■ AVAILABLE DATA ■
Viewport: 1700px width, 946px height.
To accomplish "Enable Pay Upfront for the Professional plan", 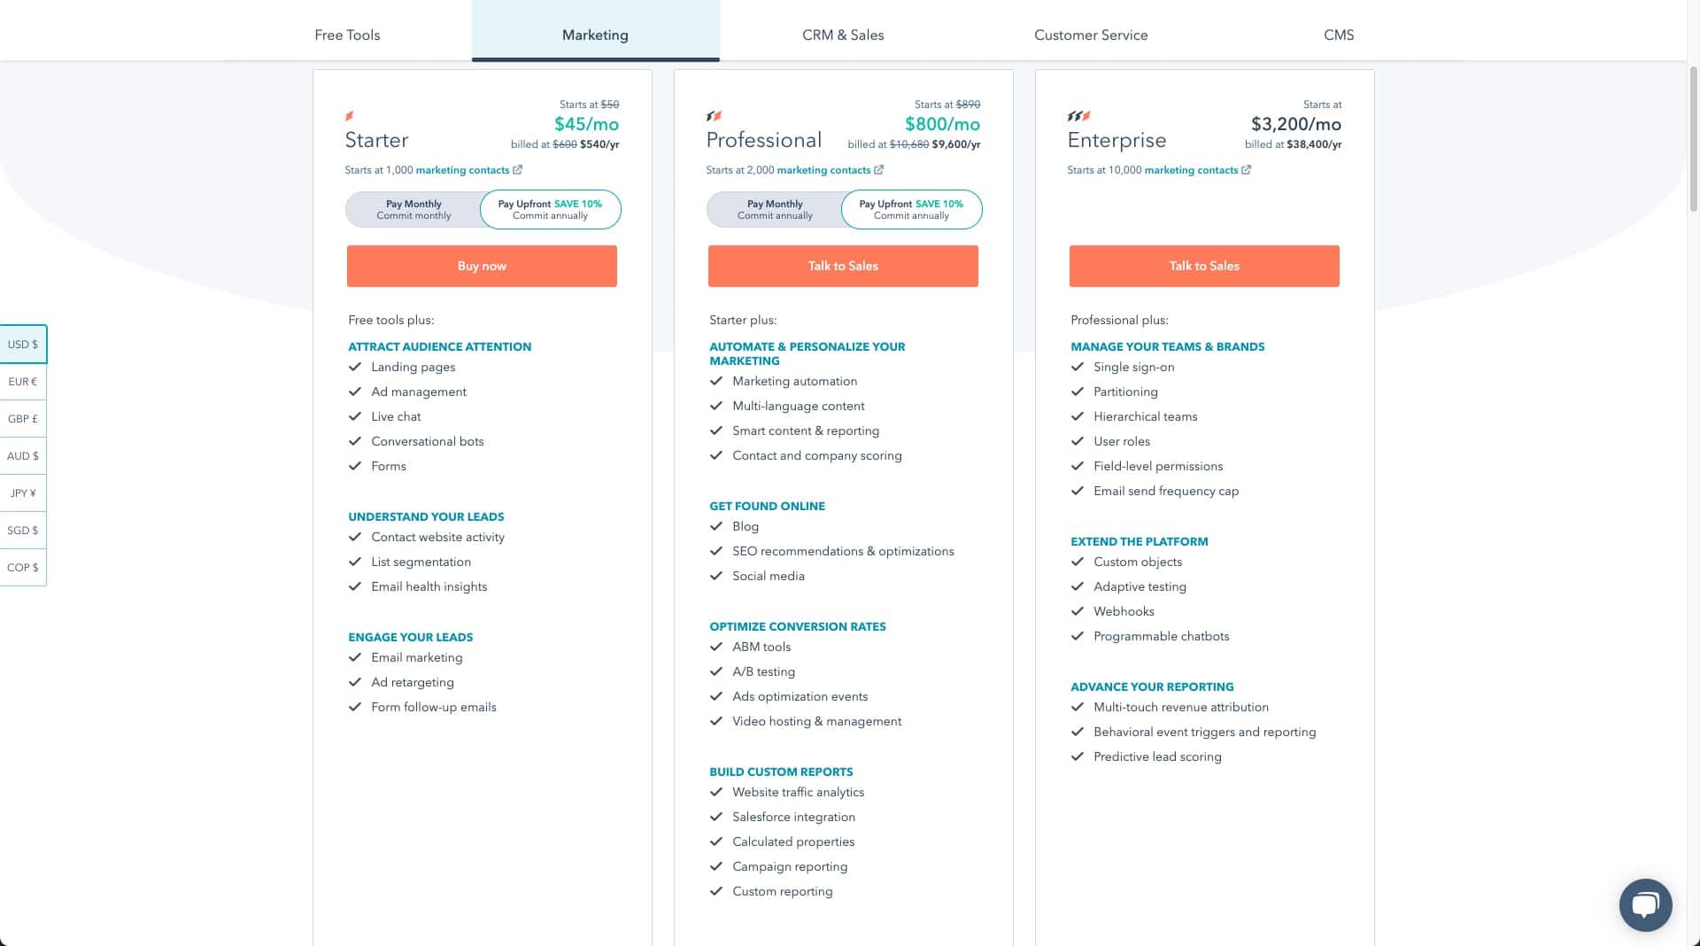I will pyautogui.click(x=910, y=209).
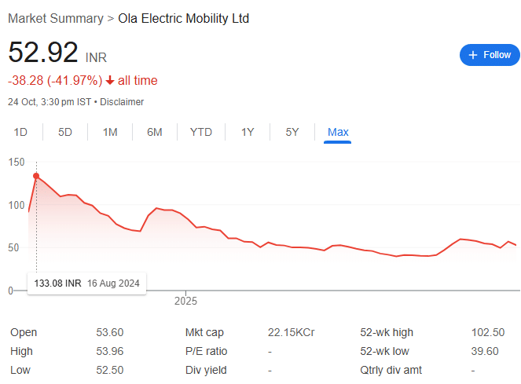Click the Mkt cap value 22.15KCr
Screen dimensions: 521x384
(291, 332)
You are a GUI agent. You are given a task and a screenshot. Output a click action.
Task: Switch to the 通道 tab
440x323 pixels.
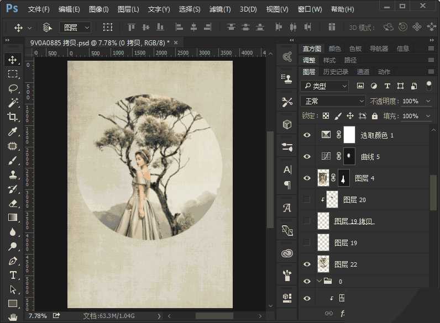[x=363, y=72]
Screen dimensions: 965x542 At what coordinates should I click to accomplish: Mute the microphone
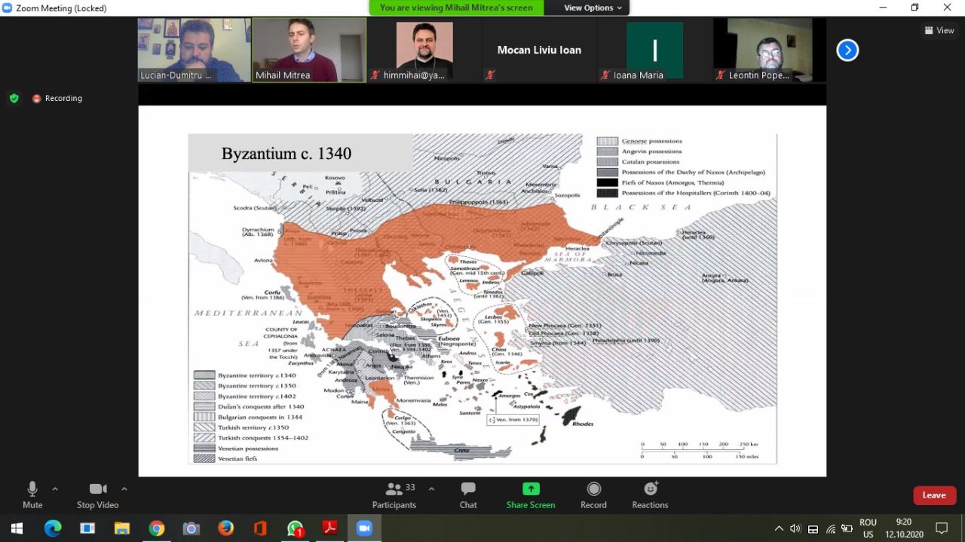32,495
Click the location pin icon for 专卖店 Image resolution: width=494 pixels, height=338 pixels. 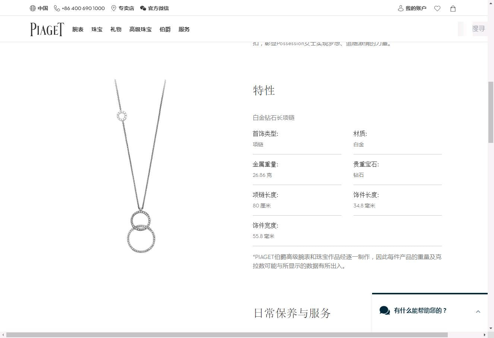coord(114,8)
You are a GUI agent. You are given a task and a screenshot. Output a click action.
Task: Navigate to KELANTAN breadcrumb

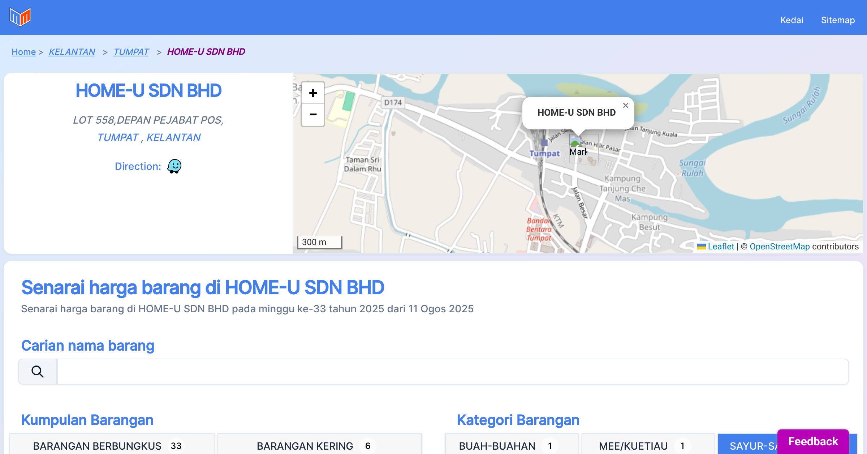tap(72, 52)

---

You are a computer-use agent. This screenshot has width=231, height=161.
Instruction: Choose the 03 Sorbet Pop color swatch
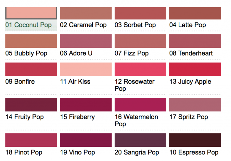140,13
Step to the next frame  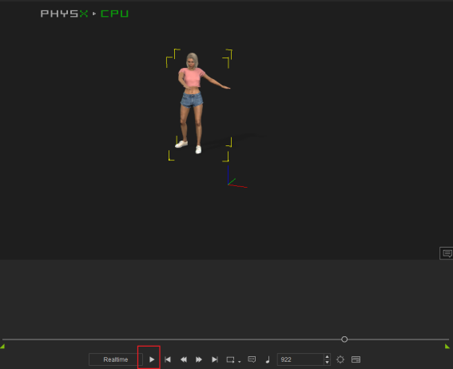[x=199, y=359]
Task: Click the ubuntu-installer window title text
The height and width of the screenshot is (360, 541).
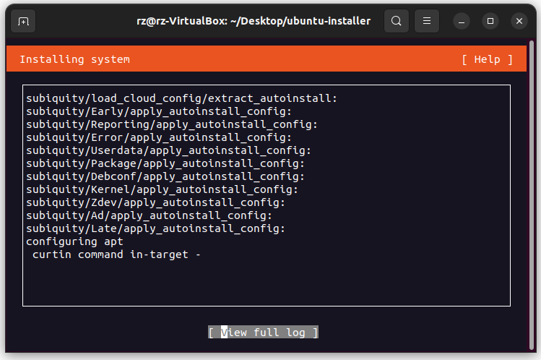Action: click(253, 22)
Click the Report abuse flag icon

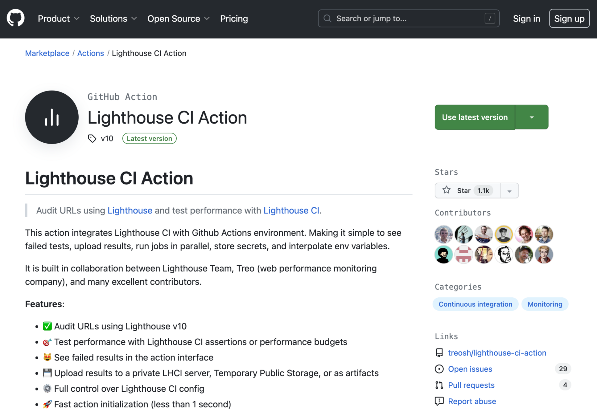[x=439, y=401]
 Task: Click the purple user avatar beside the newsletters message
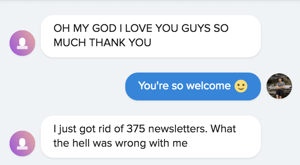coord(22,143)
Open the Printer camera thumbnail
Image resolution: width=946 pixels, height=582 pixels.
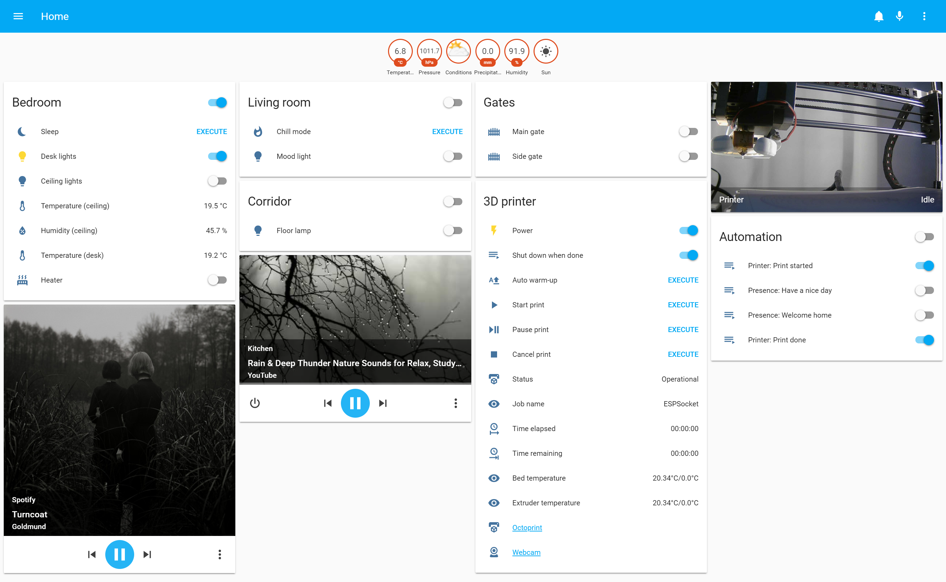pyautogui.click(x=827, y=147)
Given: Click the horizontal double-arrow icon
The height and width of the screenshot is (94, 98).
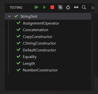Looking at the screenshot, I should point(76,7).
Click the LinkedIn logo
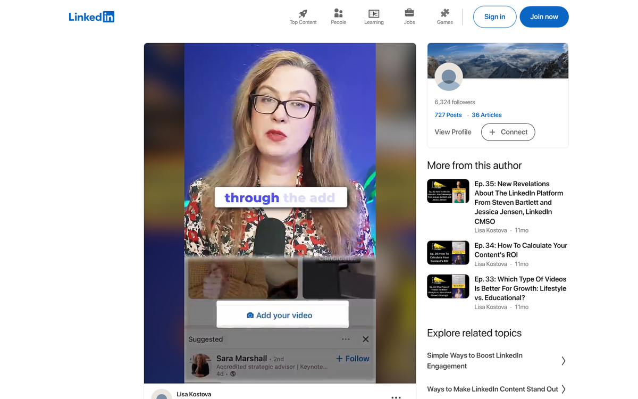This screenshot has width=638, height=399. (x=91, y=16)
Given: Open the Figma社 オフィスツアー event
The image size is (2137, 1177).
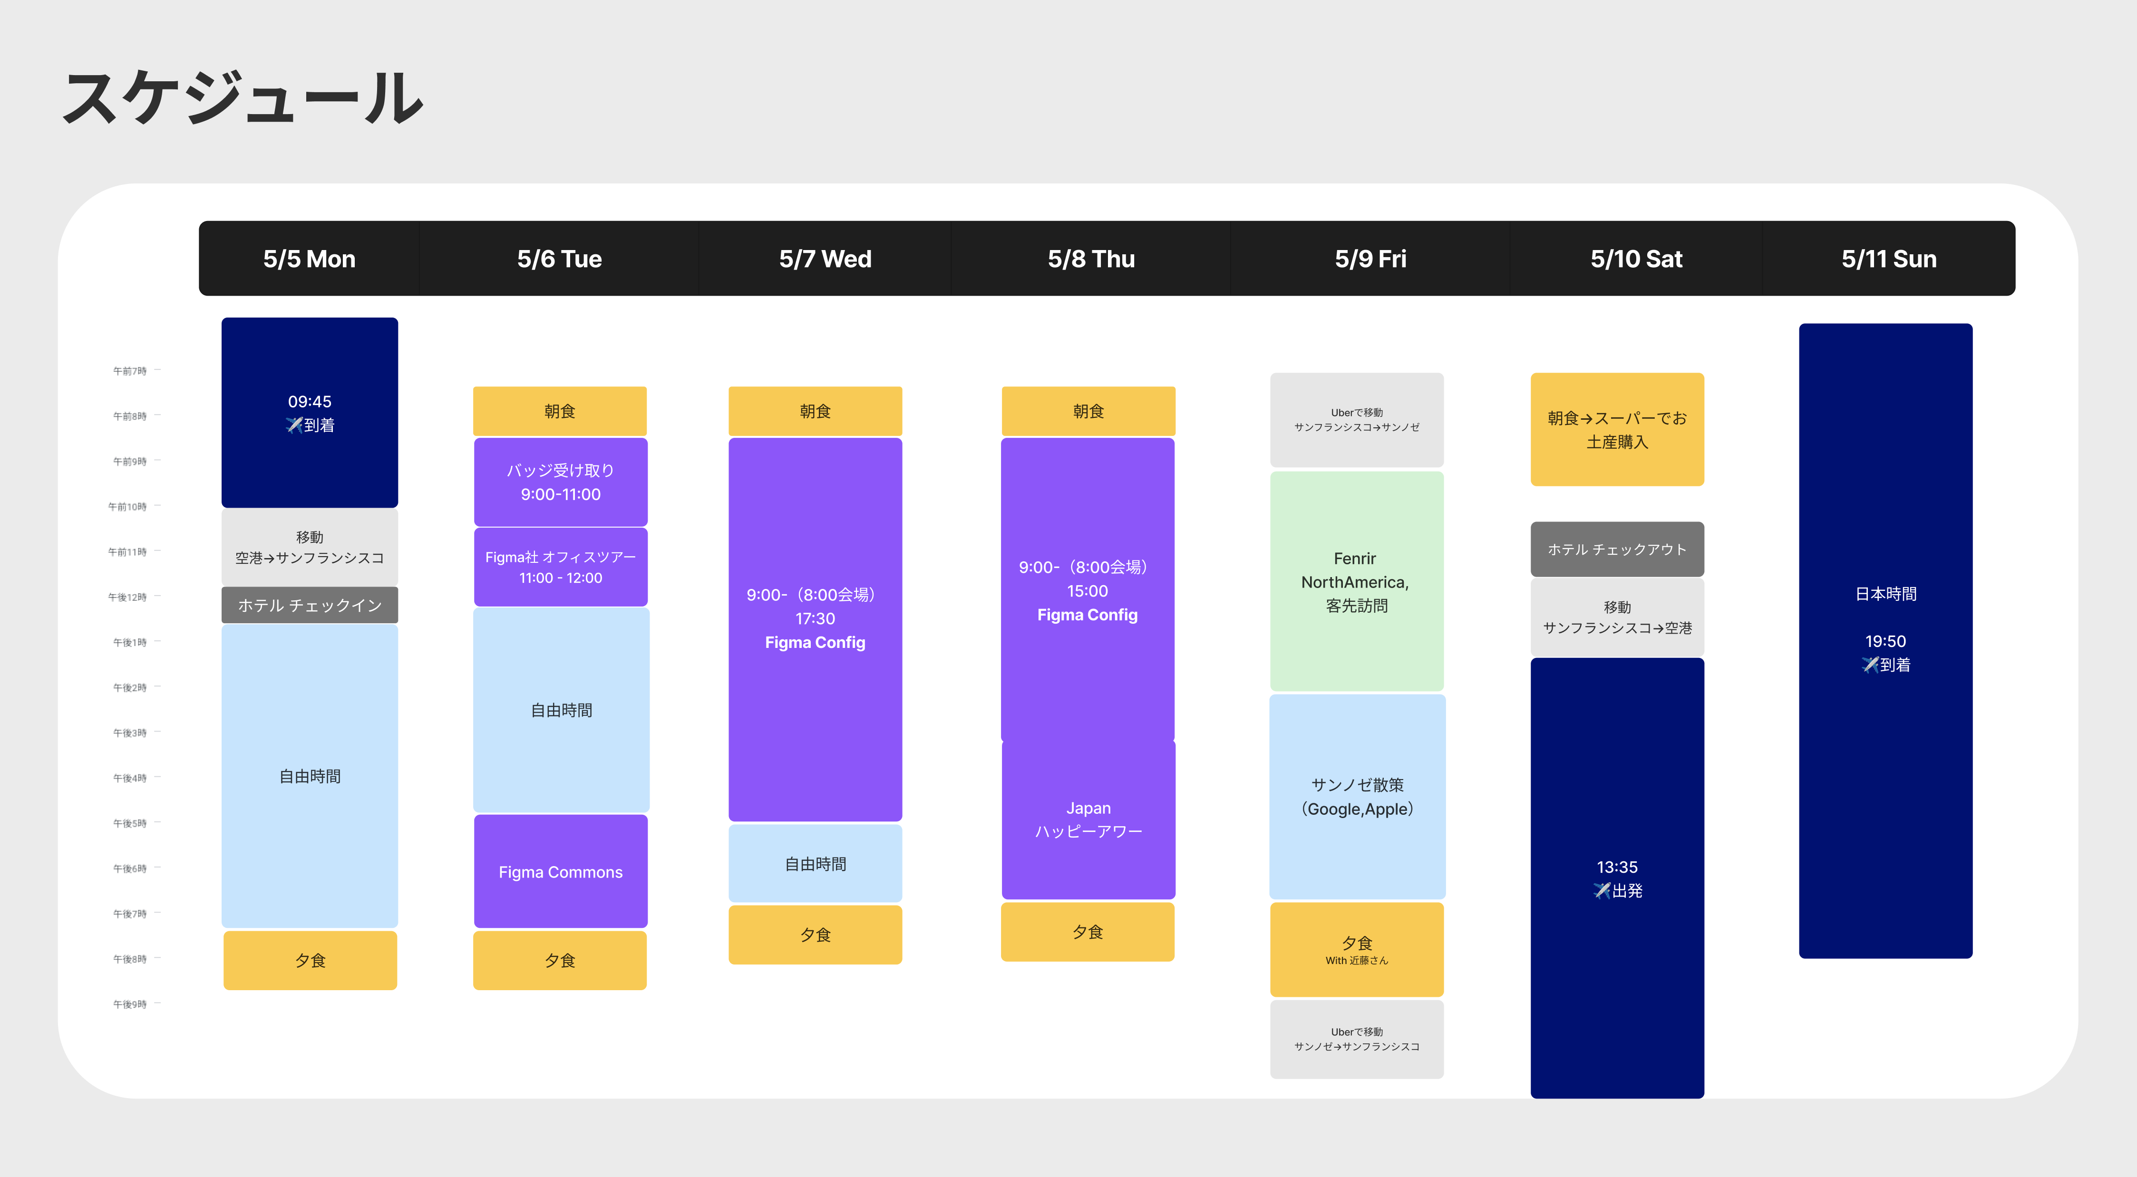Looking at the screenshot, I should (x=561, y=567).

* * *

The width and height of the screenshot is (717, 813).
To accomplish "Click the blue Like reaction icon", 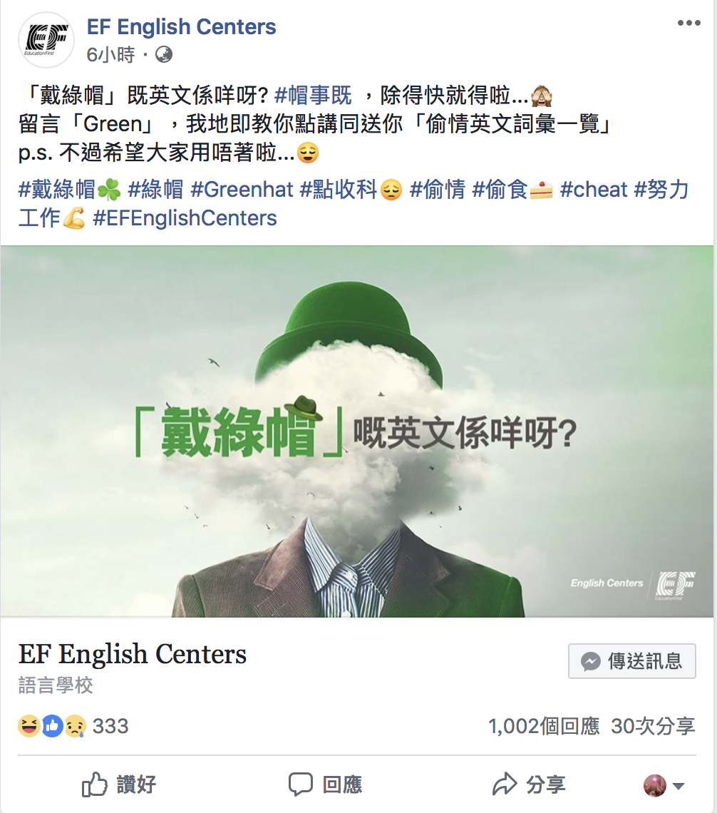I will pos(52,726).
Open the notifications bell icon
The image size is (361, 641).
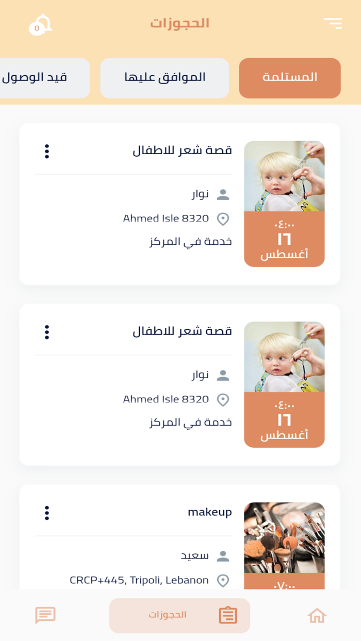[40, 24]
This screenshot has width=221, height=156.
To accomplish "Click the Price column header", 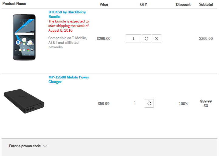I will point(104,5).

■ DIRECTIONS FOR THIS TASK ■
Please copy the listing word for word, starting at the line containing "Open the Printer camera thumbnail" and ending at the line containing "Looking at the screenshot, I should (x=561, y=567).", with both of those lines included. Leave out the pictures.

■ FULL ANSWER ■
Open the Printer camera thumbnail
Image resolution: width=946 pixels, height=582 pixels.
pyautogui.click(x=827, y=147)
Given: Click the horizontal double-arrow icon
The height and width of the screenshot is (94, 98).
Looking at the screenshot, I should point(76,7).
Click the LinkedIn logo
This screenshot has width=638, height=399. (x=91, y=16)
Given: Open the Figma社 オフィスツアー event
The image size is (2137, 1177).
Looking at the screenshot, I should (x=561, y=567).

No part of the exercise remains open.